Che sofferenza non avere la Libertà, non potevo più uscire da sola, avere il controllo di tutto il perimetro del paese, sentirmi padrona di tutti gli angoli, delle discese e delle salite. La mia casa era piena di libri che a turno diventavano il mio nuovo mondo, la nuova frontiera da superare e così sono cresciuta e poi ho iniziato a camminare da sola per una città coperta da pietre squadrate e nere, opache. Mi mettevano tristezza quei primi anni i sampietrini romani e mi facevano paura quando li vedevo divelti dal terreno, abituata alle nostre pietre lucide e bianche, così ben ficcate per terra che nemmeno i secoli le avevano spostate…

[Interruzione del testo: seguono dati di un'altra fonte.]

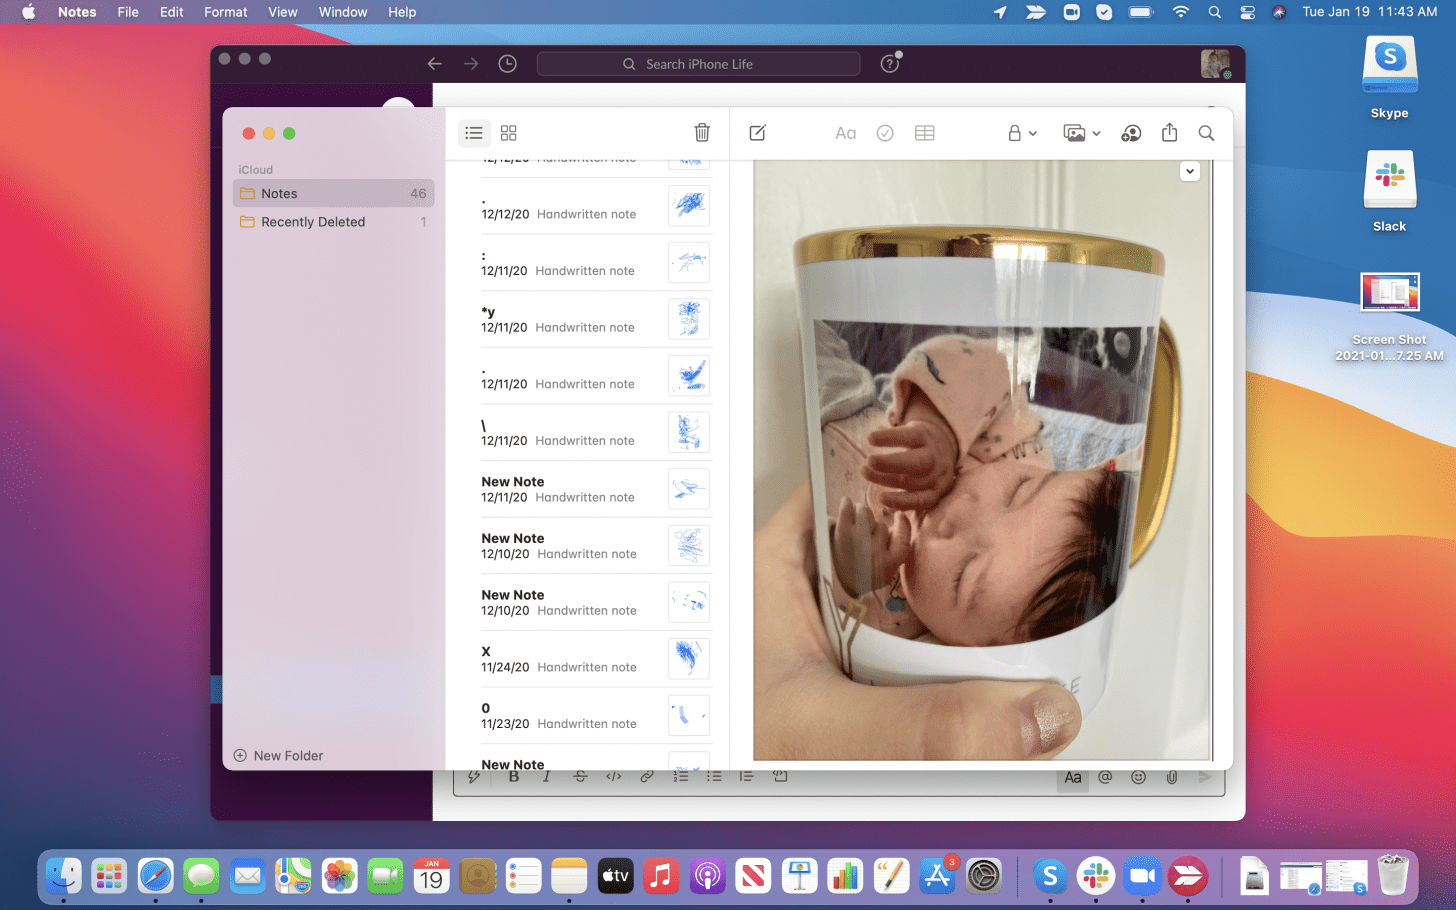Open the View menu
Viewport: 1456px width, 910px height.
coord(282,12)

…E così ho capito che a piedi nudi, su quelle pietre non ci avrei mai potuto camminare, non era l’Aravecchia, in cui stavano i miei nonni, nella casa simmetrica dal tetto rosso fuoco, in mezzo alle rose di Adelina, certo, avevo il Colosseo ma quanti di quei miei antichi avi avrà combattuto lì dentro? Così ho cominciato a cercare, cercare come un segugio, a sentire quello che la mia calamita interiore mi indicava e ho cominciato a scoprire posti in cui la mia gente era stata, in cui aveva sofferto, in cui era stata relegata….1900-1800-1700-1600…Campo Vaccino: con gli abruzzesi che stendevano i panni lì perché in quell’area abitavano e pregavano e adesso andrò oltre, perché oltre c’è tanto, ci sono le energie di quelli arrivati a piedi nudi prima di me…

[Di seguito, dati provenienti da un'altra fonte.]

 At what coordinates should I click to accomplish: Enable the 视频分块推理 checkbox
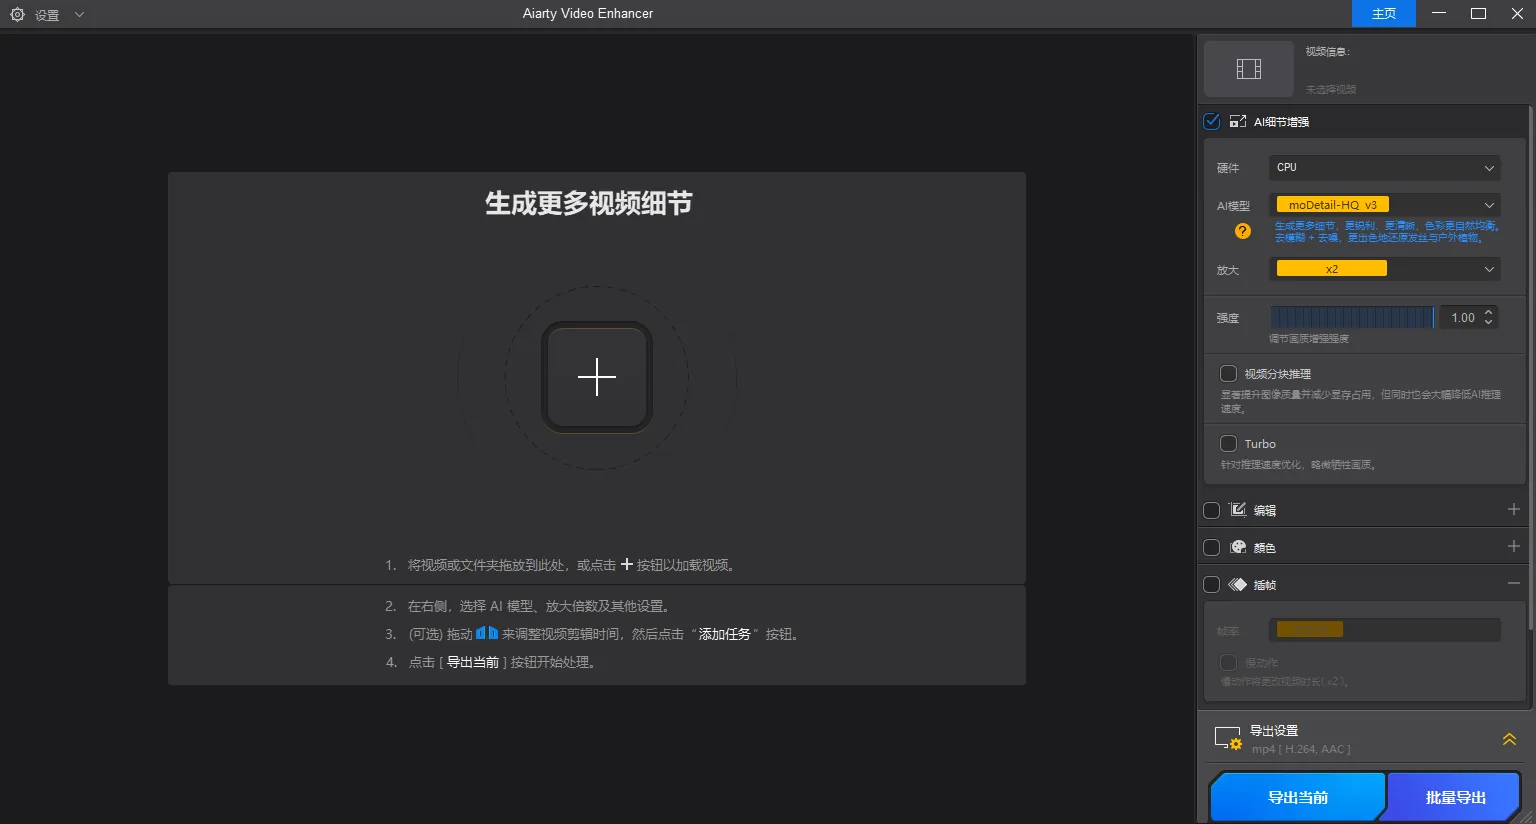[1228, 373]
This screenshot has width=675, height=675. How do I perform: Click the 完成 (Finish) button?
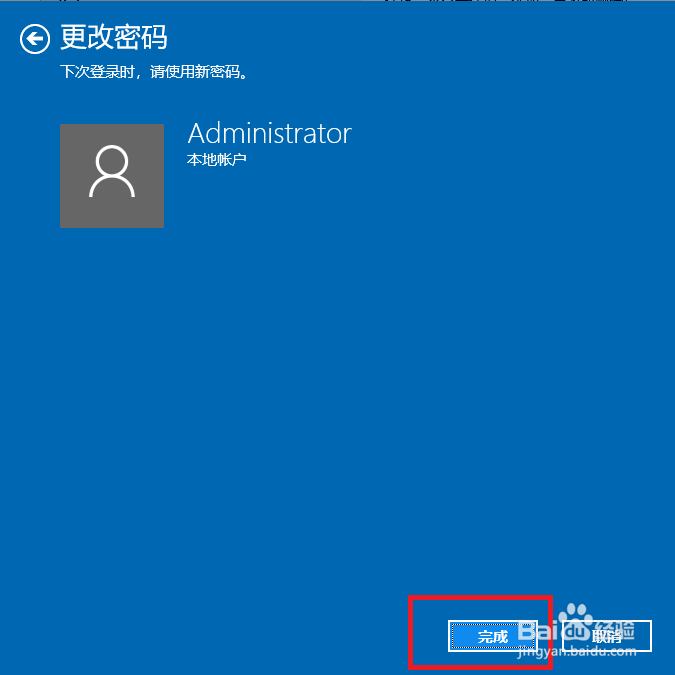492,636

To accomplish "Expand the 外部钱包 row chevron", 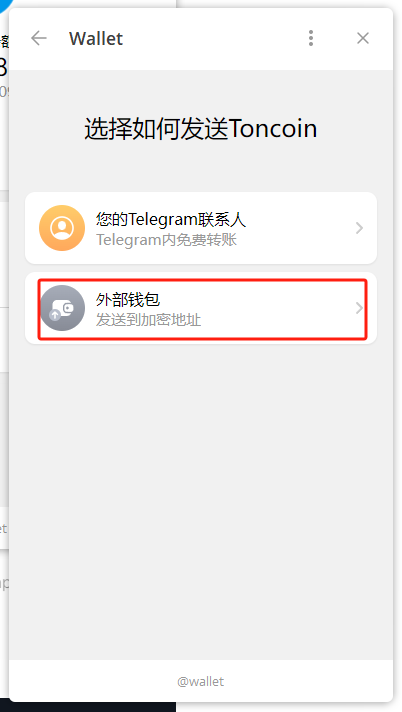I will pyautogui.click(x=359, y=308).
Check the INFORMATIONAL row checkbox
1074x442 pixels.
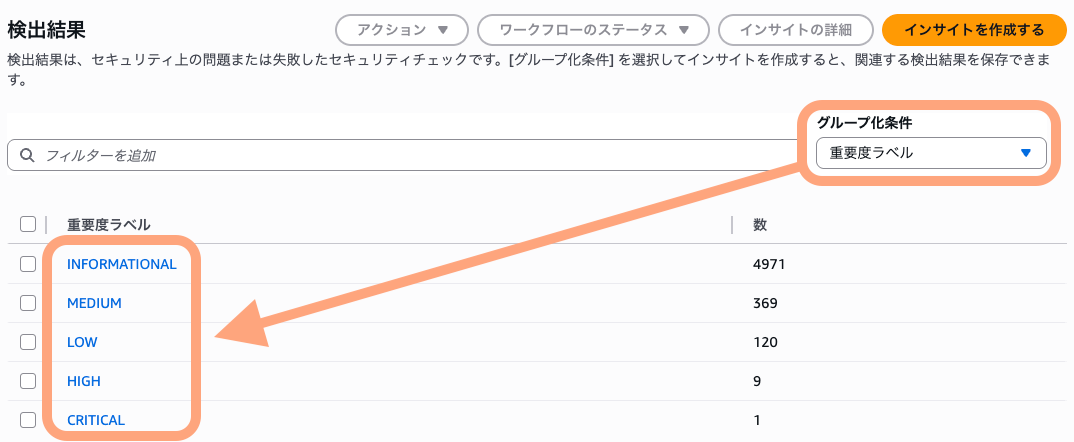pos(28,264)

Quando posso vado a Piazza Montanara e la guardo a lungo…quanti dei nostri montanari hanno atteso lì di essere presi a lavorare a giornata?…Insomma la vita è strana davvero, ti ritrovi a combattere per le stesse ragioni, per la stessa Libertà, per la stessa Dignità e quando arriva il tramonto sulla Torre delle Milizie, resto ammaliata dalle tinte calde dei mattoni che parlano la lingua che mi piace di più…quella delle fornaci e della gente che lavora.
La nota di Patrizia Manni è uno dei tanti esempi in campo letterario, di un approccio fiducioso alla memoria, per recuperare il passato. Il linguaggio risente molto dell’opera di Cesare Pavese “La luna e i falò”: romanzo fortemente impregnato nel vissuto dell’autore, che compie un viaggio di conoscenza alla ricerca di quelle che sono le proprie origini, le proprie radici sociali e culturali: dai luoghi della sua infanzia e della sua giovinezza egli spera di ricevere stimoli per la mente, per compiere quella ricerca nella memoria che è, alla fine, il vero obiettivo del protagonista. Un simile viaggio, anche se questa volta non fisico, lo compie Patrizia che, come Pavese, sfrutta i meccanismi di questa nostra funzione psichica per ottenere nuovi e chiari ricordi, anche se non direttamente ricercati. Lo spunto per il ricordo sono luoghi fisici come i sampietrini, il Colosseo, Torre delle Milizie, che evocano una serie di ricordi legati fra loro da un processo di tipo analogico.